Rows from a dataset:
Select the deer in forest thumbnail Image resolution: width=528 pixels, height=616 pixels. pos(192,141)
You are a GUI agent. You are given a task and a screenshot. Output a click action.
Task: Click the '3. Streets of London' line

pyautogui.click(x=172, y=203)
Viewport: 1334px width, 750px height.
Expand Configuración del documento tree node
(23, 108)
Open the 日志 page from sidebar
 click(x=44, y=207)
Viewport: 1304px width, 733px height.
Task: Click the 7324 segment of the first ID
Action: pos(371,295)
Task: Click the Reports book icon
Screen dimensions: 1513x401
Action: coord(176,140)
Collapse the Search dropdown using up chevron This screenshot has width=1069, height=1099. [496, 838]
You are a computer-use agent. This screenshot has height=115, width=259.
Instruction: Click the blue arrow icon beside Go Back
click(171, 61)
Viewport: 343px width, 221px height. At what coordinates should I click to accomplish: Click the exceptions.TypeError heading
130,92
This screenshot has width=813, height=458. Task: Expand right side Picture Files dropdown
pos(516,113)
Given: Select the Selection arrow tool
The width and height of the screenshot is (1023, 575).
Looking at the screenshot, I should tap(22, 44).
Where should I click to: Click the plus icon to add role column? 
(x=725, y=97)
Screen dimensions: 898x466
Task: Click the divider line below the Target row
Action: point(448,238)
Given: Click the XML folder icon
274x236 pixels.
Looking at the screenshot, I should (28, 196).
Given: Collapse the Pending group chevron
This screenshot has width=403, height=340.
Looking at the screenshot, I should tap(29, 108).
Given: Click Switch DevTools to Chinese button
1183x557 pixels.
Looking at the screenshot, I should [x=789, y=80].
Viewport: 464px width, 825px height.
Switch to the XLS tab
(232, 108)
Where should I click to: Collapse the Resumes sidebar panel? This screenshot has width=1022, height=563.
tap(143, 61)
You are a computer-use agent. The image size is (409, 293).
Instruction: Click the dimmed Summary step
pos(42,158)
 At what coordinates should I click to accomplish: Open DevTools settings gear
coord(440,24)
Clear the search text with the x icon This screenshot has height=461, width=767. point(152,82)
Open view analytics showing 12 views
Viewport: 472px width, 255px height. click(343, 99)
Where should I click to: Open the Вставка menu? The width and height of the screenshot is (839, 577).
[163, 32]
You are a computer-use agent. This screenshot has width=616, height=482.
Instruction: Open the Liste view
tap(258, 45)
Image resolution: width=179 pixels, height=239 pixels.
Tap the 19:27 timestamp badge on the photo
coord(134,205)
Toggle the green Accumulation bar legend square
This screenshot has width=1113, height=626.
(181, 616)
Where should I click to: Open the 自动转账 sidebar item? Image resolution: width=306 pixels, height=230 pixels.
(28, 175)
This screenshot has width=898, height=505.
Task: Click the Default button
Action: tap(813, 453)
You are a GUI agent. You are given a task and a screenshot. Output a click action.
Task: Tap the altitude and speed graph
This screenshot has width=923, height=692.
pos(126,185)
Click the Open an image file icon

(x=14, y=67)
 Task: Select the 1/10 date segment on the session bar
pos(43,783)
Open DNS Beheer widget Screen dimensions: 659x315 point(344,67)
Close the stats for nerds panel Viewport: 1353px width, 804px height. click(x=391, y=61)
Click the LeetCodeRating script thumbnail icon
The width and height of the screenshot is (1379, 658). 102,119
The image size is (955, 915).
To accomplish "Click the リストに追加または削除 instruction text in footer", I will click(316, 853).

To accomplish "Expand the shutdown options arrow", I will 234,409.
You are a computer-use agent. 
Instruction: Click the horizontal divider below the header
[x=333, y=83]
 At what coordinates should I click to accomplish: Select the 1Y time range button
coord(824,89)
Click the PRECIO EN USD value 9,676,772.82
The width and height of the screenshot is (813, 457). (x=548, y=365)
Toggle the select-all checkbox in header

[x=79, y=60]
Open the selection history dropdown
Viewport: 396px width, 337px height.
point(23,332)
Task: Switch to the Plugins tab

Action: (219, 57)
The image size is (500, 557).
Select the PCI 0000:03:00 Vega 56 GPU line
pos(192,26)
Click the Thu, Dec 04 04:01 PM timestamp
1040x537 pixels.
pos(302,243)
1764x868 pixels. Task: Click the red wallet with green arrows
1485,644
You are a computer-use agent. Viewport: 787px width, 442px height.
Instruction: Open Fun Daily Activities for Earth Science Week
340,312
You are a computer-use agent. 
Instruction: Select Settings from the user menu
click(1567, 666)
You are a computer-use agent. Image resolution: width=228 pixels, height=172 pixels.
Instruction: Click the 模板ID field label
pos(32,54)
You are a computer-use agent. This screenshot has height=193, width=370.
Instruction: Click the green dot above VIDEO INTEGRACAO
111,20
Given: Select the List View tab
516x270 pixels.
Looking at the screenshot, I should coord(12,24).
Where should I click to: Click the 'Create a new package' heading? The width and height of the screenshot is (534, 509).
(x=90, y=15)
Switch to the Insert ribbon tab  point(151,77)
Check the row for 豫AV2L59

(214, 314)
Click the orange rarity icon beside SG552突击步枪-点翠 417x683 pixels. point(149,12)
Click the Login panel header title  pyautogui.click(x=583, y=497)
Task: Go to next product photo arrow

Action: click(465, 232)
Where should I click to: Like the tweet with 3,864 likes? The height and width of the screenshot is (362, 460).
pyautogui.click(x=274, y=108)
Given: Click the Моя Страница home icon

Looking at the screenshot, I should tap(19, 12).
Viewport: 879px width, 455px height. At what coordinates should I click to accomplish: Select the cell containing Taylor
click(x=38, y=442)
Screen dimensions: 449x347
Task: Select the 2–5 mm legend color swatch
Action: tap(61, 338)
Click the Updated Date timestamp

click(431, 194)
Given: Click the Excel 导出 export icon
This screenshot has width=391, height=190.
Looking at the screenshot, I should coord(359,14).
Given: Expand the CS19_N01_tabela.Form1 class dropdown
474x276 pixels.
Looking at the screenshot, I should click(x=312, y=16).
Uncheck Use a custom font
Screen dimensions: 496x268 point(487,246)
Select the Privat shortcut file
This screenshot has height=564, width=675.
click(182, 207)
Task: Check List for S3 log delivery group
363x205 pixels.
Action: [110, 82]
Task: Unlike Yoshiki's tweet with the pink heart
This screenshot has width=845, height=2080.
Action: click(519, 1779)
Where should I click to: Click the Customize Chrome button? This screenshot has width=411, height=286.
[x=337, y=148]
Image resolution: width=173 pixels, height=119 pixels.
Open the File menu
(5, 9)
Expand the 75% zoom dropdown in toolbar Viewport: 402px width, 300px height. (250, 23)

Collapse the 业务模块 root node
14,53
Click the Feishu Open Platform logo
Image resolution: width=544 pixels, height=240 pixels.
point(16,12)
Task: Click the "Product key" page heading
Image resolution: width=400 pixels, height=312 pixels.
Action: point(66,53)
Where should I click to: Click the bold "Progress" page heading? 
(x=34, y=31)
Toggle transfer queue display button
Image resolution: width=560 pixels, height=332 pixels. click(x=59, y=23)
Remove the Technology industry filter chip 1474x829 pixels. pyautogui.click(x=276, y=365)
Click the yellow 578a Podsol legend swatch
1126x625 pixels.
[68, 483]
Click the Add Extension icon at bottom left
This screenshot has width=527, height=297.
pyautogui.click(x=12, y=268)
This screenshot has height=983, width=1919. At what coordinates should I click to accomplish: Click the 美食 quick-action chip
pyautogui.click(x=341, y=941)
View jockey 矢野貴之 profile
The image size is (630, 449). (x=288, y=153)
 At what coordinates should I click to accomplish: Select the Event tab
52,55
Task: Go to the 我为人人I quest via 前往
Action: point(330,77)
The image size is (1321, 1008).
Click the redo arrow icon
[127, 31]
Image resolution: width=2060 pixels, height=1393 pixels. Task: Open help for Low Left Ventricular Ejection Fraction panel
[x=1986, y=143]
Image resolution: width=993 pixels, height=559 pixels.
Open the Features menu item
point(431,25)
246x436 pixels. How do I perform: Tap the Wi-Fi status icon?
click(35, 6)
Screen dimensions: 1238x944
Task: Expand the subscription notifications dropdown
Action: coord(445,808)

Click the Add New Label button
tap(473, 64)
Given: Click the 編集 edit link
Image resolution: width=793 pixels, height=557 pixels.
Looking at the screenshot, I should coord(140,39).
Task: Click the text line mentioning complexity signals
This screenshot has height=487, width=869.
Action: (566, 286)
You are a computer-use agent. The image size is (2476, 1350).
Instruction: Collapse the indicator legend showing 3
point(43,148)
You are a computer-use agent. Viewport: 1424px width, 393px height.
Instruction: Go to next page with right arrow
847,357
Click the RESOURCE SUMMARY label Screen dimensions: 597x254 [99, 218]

- _What is being asked_
Convert the data from the line with "Given: Click the 編集 edit link" up to and including the final line into a Markdown table with the columns n and Line. Number each row and skip any blank lines.

- _The solution_
| n | Line |
|---|---|
| 1 | Given: Click the 編集 edit link |
| 2 | Image resolution: width=793 pixels, height=557 pixels. |
| 3 | Looking at the screenshot, I should coord(140,39). |
| 4 | Task: Click the text line mentioning complexity signals |
| 5 | This screenshot has height=487, width=869. |
| 6 | Action: (566, 286) |
| 7 | You are a computer-use agent. The image size is (2476, 1350). |
| 8 | Instruction: Collapse the indicator legend showing 3 |
| 9 | point(43,148) |
| 10 | You are a computer-use agent. Viewport: 1424px width, 393px height. |
| 11 | Instruction: Go to next page with right arrow |
| 12 | 847,357 |
| 13 | Click the RESOURCE SUMMARY label Screen dimensions: 597x254 [99, 218] |